TO DO :: Retype the stretch of lines from the one containing "Given: Select the" through the one containing "(x=240, y=18)", without any changes. Leave the pictures out of your answer.

++++++++

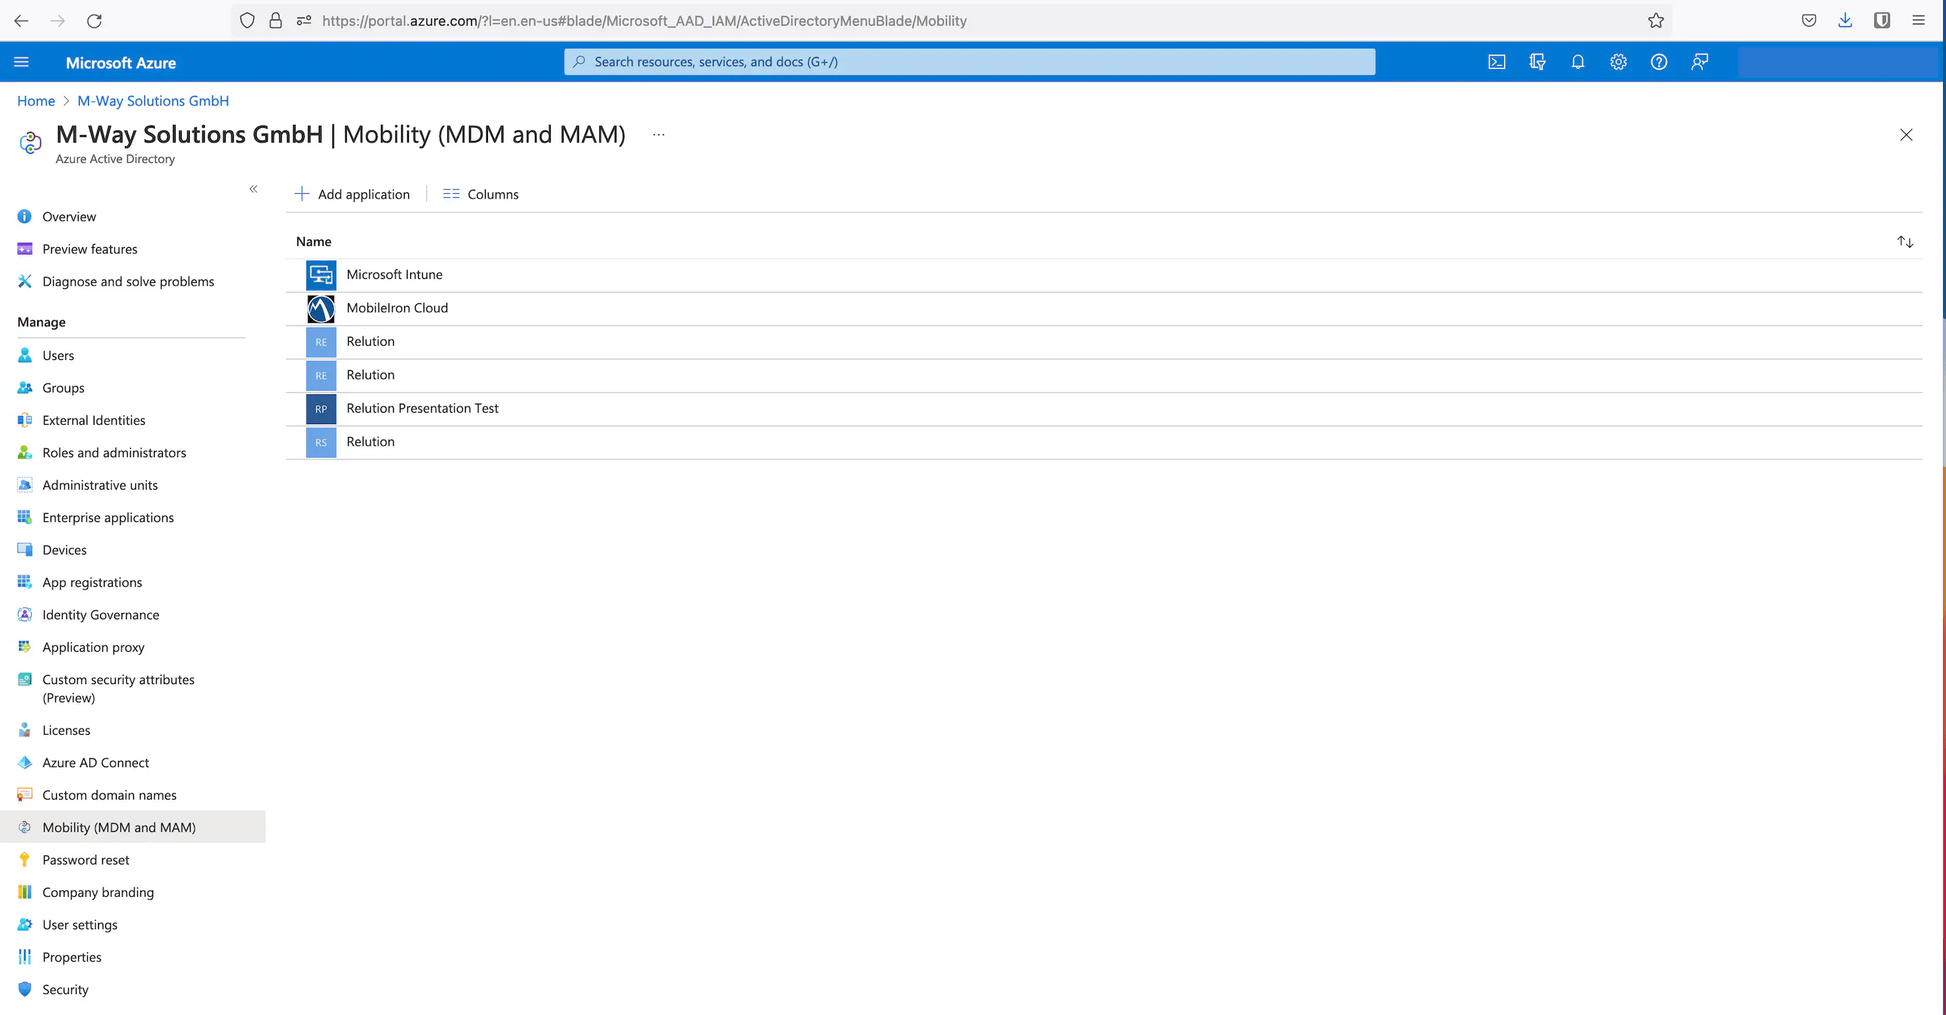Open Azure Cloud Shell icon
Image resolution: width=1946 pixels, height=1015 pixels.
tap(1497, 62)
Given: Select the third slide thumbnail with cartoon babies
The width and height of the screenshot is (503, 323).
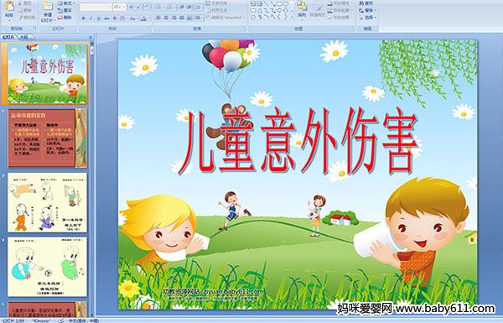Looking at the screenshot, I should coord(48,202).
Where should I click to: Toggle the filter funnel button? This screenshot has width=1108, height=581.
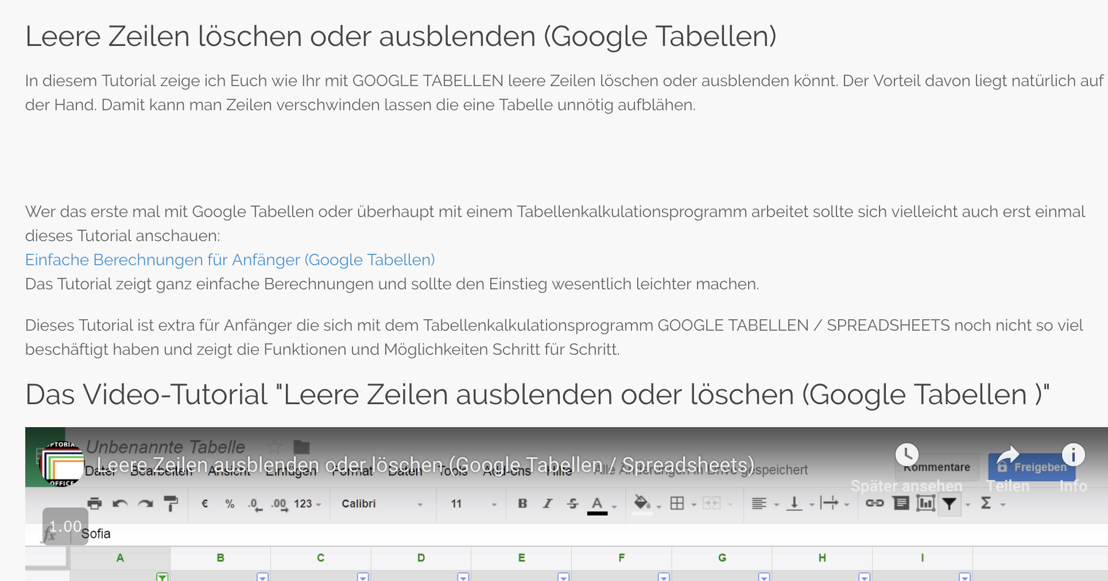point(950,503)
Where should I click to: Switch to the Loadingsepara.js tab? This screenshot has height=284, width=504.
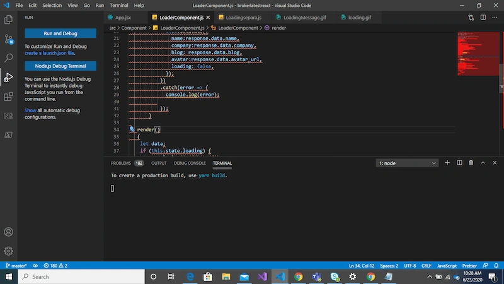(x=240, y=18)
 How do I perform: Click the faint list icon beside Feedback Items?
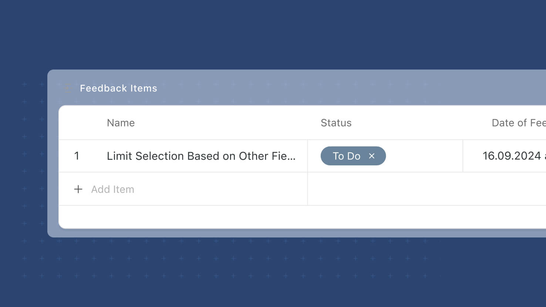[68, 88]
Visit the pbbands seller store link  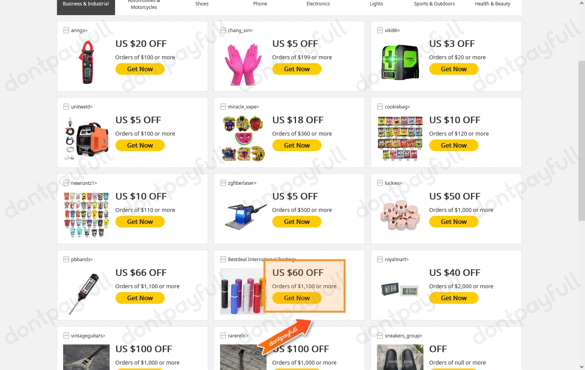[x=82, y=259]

++++++++

IN RESPONSE ::
Given: Select the third slide thumbnail with cartoon babies
The width and height of the screenshot is (503, 323).
Looking at the screenshot, I should coord(48,202).
Where should I click to: Toggle the filter funnel button? This screenshot has width=1108, height=581.
point(950,503)
Where should I click to: Switch to the Loadingsepara.js tab? This screenshot has height=284, width=504.
(x=240, y=18)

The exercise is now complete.